I clunked-clunked my way down the 48 steep steps with my two huge bags of laundry, my bulky cast swaddled in its hideous Velcro surgical shoe, and what I swear is a 20-gallon jug of Tide that spiceboy apparently bought on sale, not thinking what an absolute PAIN IN THE ASS it is to negotiate the stairs when you’ve got a 20 gallon jug of detergent, 2 huge bags of laundry, and a gimpy foot.

It was pouring outside, and as I hobbled over to the laundry, I nearly lost purchase on the slippery sidewalk, thus receiving the first clue that my lovely Velcro surgical shoe doesn’t have a whole helluva lot of traction on slick surfaces. But I ignored it and pushed on at a brisk pace. Well, brisk for a girl with a gimpy foot, two huge bags of laundry, and a 20-gallon jug of Tide.

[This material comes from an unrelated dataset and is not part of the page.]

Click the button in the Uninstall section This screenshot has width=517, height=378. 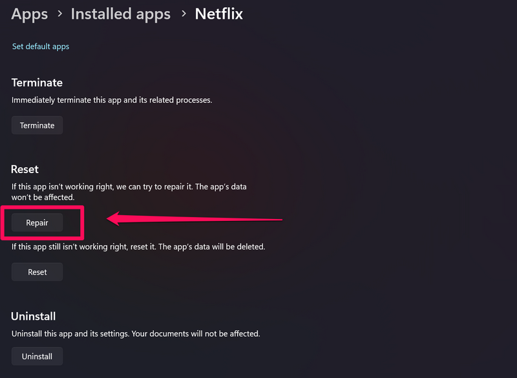[x=37, y=356]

There were two or three steps leading down to the laundry from the street, and I made my way down them quite smoothly—gracefully even. Well, graceful for a girl with a gimpy foot, 2 huge bags of laundry, and a 20-gallon jug of Tide.

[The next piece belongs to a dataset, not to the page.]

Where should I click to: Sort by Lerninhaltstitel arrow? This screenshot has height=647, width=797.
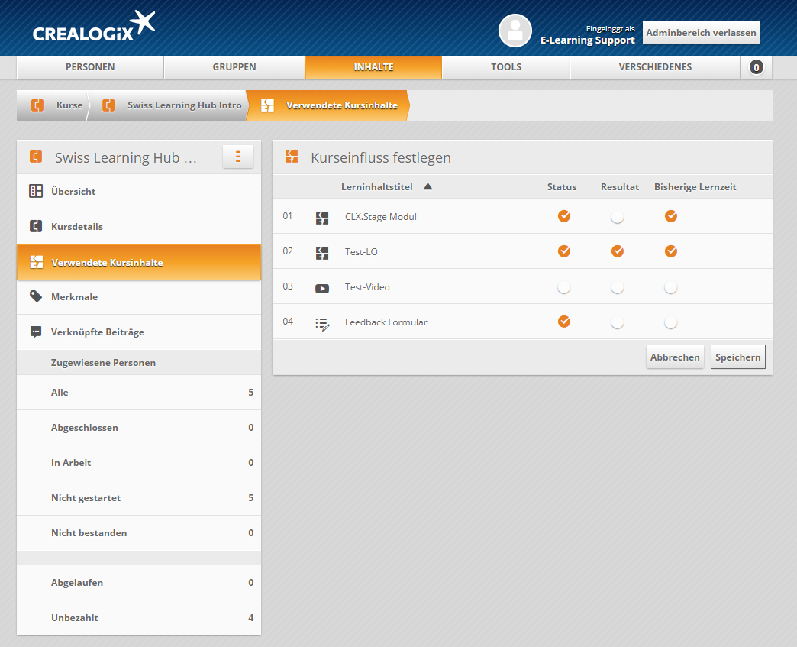coord(428,186)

I was congratulating myself on getting down the steps accident free when I stepped forward onto the wet linoleum floor with my wet surgical shoe. What happened next is mostly a blur, but I’ll try to recreate it below. As you read on, please keep in mind that while all of this was happening, an unsuspecting woman was bent over, placing clothes into one of the large, front-loading washing machines, totally unaware of my pending wipeout. So:

1. My gimpy foot hit the slippery floor and slid out from under me.
2. I flailed my arms for balance, dropping one huge bag of laundry and the 20 gallon jug of Tide
3. The handles of the second huge bag of laundry were twisted around my palm, and as my arms flailed, the bag flailed along with them.
4. The woman loading her laundry into the machine stood up, and my huge flailing laundry bag clocked her in the side of her head, causing her to cry out in alarm and stumble backwards.
5. I was completely mortified.

After regaining my footing (and miraculously not wiping out on the floor), I turned and began apologizing profusely to the woman, who was kind of huddled against her washing machine, looking irritated.

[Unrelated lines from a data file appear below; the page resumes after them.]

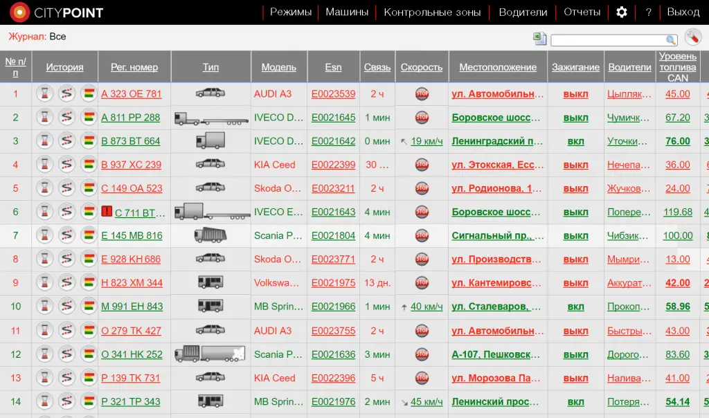Open location link 'Ленинградский п...'
Screen dimensions: 709x418
[496, 141]
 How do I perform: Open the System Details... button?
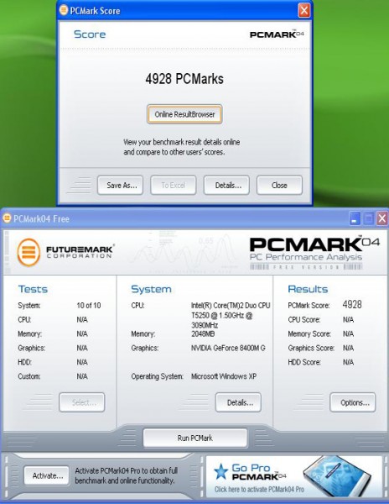click(238, 402)
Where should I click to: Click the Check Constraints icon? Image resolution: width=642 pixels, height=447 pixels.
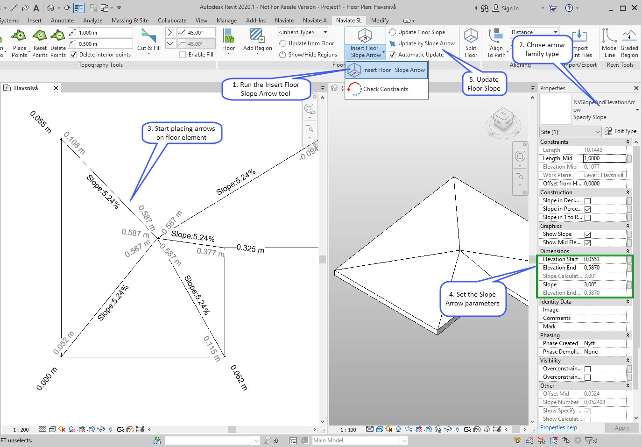tap(354, 89)
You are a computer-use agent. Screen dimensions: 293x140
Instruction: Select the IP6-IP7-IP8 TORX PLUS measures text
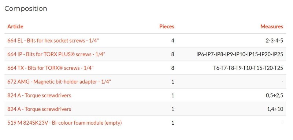tap(240, 54)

The woman was my pastry chef neighbor.

Her shiny hair was mussed from the unexpected contact with my huge laundry bag, and she had a frozen-looking smile on her face. She accepted my apologies, but she didn’t look pleased about it.

As I gathered up the scattered pieces of my laundry and my pride from the wet floor, I could feel her scornful eyes on me, and I realized that as a result of my clumsy actions, I had probably just ruined any and all chances of making the CELEBRITY CHEF food fantasy a reality. I was now labeled as the clumsy neighbor. I was merely a loser with too much laundry, a pariah with a gimpy foot. My credibility was totally shot.

The fate of our food fantasy now lies in the hands of but one man: spiceboy.

It's all up to you, babe. Hurry home.